## Provided entries
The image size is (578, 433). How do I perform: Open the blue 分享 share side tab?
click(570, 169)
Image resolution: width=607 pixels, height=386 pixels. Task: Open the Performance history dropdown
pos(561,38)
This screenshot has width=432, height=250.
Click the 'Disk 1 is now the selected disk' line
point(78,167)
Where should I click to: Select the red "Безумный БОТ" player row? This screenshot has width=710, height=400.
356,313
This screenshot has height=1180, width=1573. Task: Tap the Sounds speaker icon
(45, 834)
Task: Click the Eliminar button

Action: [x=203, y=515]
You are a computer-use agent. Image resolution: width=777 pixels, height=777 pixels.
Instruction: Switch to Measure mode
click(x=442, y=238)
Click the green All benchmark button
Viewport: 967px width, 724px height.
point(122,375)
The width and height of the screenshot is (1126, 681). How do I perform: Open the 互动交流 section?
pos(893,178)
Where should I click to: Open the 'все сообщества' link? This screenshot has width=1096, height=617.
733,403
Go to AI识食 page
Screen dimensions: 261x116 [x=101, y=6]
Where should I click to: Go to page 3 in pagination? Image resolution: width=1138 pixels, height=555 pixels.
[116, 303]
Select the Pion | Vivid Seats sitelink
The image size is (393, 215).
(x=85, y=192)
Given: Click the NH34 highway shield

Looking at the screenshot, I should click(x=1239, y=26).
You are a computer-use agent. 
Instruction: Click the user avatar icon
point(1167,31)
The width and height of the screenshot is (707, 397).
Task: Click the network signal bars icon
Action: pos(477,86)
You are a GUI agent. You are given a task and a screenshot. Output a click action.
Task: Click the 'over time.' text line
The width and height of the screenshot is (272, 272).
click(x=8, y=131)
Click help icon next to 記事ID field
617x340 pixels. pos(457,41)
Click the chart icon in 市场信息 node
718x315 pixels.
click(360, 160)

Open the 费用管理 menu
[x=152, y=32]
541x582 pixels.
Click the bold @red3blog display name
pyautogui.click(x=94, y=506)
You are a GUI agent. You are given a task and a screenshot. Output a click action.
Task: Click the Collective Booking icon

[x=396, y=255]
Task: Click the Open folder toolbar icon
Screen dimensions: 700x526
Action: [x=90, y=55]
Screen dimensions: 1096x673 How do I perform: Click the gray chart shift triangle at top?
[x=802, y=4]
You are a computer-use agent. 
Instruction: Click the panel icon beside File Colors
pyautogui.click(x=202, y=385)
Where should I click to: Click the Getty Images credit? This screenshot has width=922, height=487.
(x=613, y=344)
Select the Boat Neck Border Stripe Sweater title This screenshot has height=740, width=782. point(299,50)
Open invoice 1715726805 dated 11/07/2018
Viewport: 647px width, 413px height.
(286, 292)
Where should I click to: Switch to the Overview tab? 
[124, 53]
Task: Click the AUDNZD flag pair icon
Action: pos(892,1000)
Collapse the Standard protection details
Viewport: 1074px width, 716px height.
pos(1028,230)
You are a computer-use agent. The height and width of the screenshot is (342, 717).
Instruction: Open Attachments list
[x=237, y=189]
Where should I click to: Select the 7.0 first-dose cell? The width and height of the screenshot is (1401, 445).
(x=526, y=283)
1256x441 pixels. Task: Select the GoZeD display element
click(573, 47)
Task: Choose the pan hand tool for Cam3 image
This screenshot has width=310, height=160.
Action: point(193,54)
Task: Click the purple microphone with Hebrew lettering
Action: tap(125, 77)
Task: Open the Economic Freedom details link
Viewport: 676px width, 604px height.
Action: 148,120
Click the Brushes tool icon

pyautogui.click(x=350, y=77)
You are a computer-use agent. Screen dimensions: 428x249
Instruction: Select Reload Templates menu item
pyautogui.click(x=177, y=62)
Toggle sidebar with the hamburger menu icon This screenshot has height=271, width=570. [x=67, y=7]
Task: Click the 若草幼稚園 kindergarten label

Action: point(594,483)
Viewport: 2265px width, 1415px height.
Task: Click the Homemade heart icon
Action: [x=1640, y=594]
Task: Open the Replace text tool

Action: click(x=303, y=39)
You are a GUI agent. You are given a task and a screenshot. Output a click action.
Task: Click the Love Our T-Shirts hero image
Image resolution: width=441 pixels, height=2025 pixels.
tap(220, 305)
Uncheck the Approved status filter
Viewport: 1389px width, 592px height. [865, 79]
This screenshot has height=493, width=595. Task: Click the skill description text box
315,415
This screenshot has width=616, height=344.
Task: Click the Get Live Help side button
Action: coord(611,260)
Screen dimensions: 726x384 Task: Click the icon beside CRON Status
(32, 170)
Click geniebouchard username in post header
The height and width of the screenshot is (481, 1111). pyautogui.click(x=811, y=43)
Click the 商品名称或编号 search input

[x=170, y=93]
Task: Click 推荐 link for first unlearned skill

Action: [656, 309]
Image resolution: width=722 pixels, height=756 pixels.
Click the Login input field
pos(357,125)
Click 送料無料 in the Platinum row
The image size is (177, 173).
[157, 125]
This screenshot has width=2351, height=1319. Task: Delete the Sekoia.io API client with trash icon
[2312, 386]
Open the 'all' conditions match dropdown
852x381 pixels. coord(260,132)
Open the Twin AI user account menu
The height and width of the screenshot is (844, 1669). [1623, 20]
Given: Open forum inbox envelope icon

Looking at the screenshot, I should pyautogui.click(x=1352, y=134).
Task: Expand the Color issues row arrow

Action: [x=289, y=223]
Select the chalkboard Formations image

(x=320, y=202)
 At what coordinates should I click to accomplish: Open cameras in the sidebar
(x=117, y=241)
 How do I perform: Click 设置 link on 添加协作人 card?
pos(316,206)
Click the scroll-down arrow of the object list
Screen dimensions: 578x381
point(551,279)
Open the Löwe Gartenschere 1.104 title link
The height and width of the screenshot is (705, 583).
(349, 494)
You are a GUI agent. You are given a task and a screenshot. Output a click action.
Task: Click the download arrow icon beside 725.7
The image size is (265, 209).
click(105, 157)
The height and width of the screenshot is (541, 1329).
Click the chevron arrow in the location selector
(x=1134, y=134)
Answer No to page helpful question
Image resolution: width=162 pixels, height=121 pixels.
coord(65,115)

## Task instructions
Please extract every one of the rows above verbatim, keeping their original order and line breaks.

## Response
The image size is (578, 433). How do I perform: Open the blue 分享 share side tab?
click(570, 169)
Image resolution: width=607 pixels, height=386 pixels. Task: Open the Performance history dropdown
pos(561,38)
This screenshot has width=432, height=250.
Click the 'Disk 1 is now the selected disk' line
point(78,167)
Where should I click to: Select the red "Безумный БОТ" player row? This screenshot has width=710, height=400.
356,313
This screenshot has height=1180, width=1573. Task: Tap the Sounds speaker icon
(45, 834)
Task: Click the Eliminar button

Action: [x=203, y=515]
You are a computer-use agent. Image resolution: width=777 pixels, height=777 pixels.
Instruction: Switch to Measure mode
click(x=442, y=238)
Click the green All benchmark button
Viewport: 967px width, 724px height.
point(122,375)
The width and height of the screenshot is (1126, 681). How do I perform: Open the 互动交流 section?
pos(893,178)
Where should I click to: Open the 'все сообщества' link? This screenshot has width=1096, height=617.
733,403
Go to AI识食 page
Screen dimensions: 261x116 [x=101, y=6]
Where should I click to: Go to page 3 in pagination? Image resolution: width=1138 pixels, height=555 pixels.
[116, 303]
Select the Pion | Vivid Seats sitelink
The image size is (393, 215).
(x=85, y=192)
Given: Click the NH34 highway shield

Looking at the screenshot, I should click(x=1239, y=26).
You are a computer-use agent. 
Instruction: Click the user avatar icon
point(1167,31)
The width and height of the screenshot is (707, 397).
Task: Click the network signal bars icon
Action: pos(477,86)
You are a GUI agent. You are given a task and a screenshot. Output a click action.
Task: Click the 'over time.' text line
The width and height of the screenshot is (272, 272).
click(x=8, y=131)
Click help icon next to 記事ID field
617x340 pixels. pos(457,41)
Click the chart icon in 市场信息 node
718x315 pixels.
click(360, 160)

Open the 费用管理 menu
[x=152, y=32]
541x582 pixels.
Click the bold @red3blog display name
pyautogui.click(x=94, y=506)
You are a GUI agent. You are given a task and a screenshot. Output a click action.
Task: Click the Collective Booking icon

[x=396, y=255]
Task: Click the Open folder toolbar icon
Screen dimensions: 700x526
Action: [x=90, y=55]
Screen dimensions: 1096x673 How do I perform: Click the gray chart shift triangle at top?
[x=802, y=4]
You are a computer-use agent. 
Instruction: Click the panel icon beside File Colors
pyautogui.click(x=202, y=385)
Where should I click to: Click the Getty Images credit? This screenshot has width=922, height=487.
(x=613, y=344)
Select the Boat Neck Border Stripe Sweater title This screenshot has height=740, width=782. point(299,50)
Open invoice 1715726805 dated 11/07/2018
Viewport: 647px width, 413px height.
(286, 292)
Where should I click to: Switch to the Overview tab? 
[124, 53]
Task: Click the AUDNZD flag pair icon
Action: pos(892,1000)
Collapse the Standard protection details
Viewport: 1074px width, 716px height.
pos(1028,230)
You are a computer-use agent. The height and width of the screenshot is (342, 717).
Instruction: Open Attachments list
[x=237, y=189]
Where should I click to: Select the 7.0 first-dose cell? The width and height of the screenshot is (1401, 445).
(x=526, y=283)
1256x441 pixels. Task: Select the GoZeD display element
click(573, 47)
Task: Choose the pan hand tool for Cam3 image
This screenshot has width=310, height=160.
Action: point(193,54)
Task: Click the purple microphone with Hebrew lettering
Action: tap(125, 77)
Task: Open the Economic Freedom details link
Viewport: 676px width, 604px height.
Action: 148,120
Click the Brushes tool icon

pyautogui.click(x=350, y=77)
You are a computer-use agent. Screen dimensions: 428x249
Instruction: Select Reload Templates menu item
pyautogui.click(x=177, y=62)
Toggle sidebar with the hamburger menu icon This screenshot has height=271, width=570. [x=67, y=7]
Task: Click the 若草幼稚園 kindergarten label

Action: point(594,483)
Viewport: 2265px width, 1415px height.
Task: Click the Homemade heart icon
Action: [x=1640, y=594]
Task: Open the Replace text tool

Action: click(x=303, y=39)
You are a GUI agent. You are given a task and a screenshot. Output a click action.
Task: Click the Love Our T-Shirts hero image
Image resolution: width=441 pixels, height=2025 pixels.
tap(220, 305)
Uncheck the Approved status filter
Viewport: 1389px width, 592px height. [865, 79]
This screenshot has height=493, width=595. Task: Click the skill description text box
315,415
This screenshot has width=616, height=344.
Task: Click the Get Live Help side button
Action: coord(611,260)
Screen dimensions: 726x384 Task: Click the icon beside CRON Status
(32, 170)
Click geniebouchard username in post header
The height and width of the screenshot is (481, 1111). pyautogui.click(x=811, y=43)
Click the 商品名称或编号 search input

[x=170, y=93]
Task: Click 推荐 link for first unlearned skill

Action: [656, 309]
Image resolution: width=722 pixels, height=756 pixels.
Click the Login input field
pos(357,125)
Click 送料無料 in the Platinum row
The image size is (177, 173).
[157, 125]
This screenshot has width=2351, height=1319. Task: Delete the Sekoia.io API client with trash icon
[2312, 386]
Open the 'all' conditions match dropdown
852x381 pixels. coord(260,132)
Open the Twin AI user account menu
The height and width of the screenshot is (844, 1669). [1623, 20]
Given: Open forum inbox envelope icon

Looking at the screenshot, I should pyautogui.click(x=1352, y=134).
Task: Expand the Color issues row arrow

Action: [x=289, y=223]
Select the chalkboard Formations image

(x=320, y=202)
 At what coordinates should I click to accomplish: Open cameras in the sidebar
(x=117, y=241)
 How do I perform: Click 设置 link on 添加协作人 card?
pos(316,206)
Click the scroll-down arrow of the object list
Screen dimensions: 578x381
point(551,279)
Open the Löwe Gartenschere 1.104 title link
The height and width of the screenshot is (705, 583).
(349, 494)
You are a GUI agent. You are given a task and a screenshot. Output a click action.
Task: Click the download arrow icon beside 725.7
The image size is (265, 209).
click(105, 157)
The height and width of the screenshot is (541, 1329).
Click the chevron arrow in the location selector
(x=1134, y=134)
Answer No to page helpful question
Image resolution: width=162 pixels, height=121 pixels.
coord(65,115)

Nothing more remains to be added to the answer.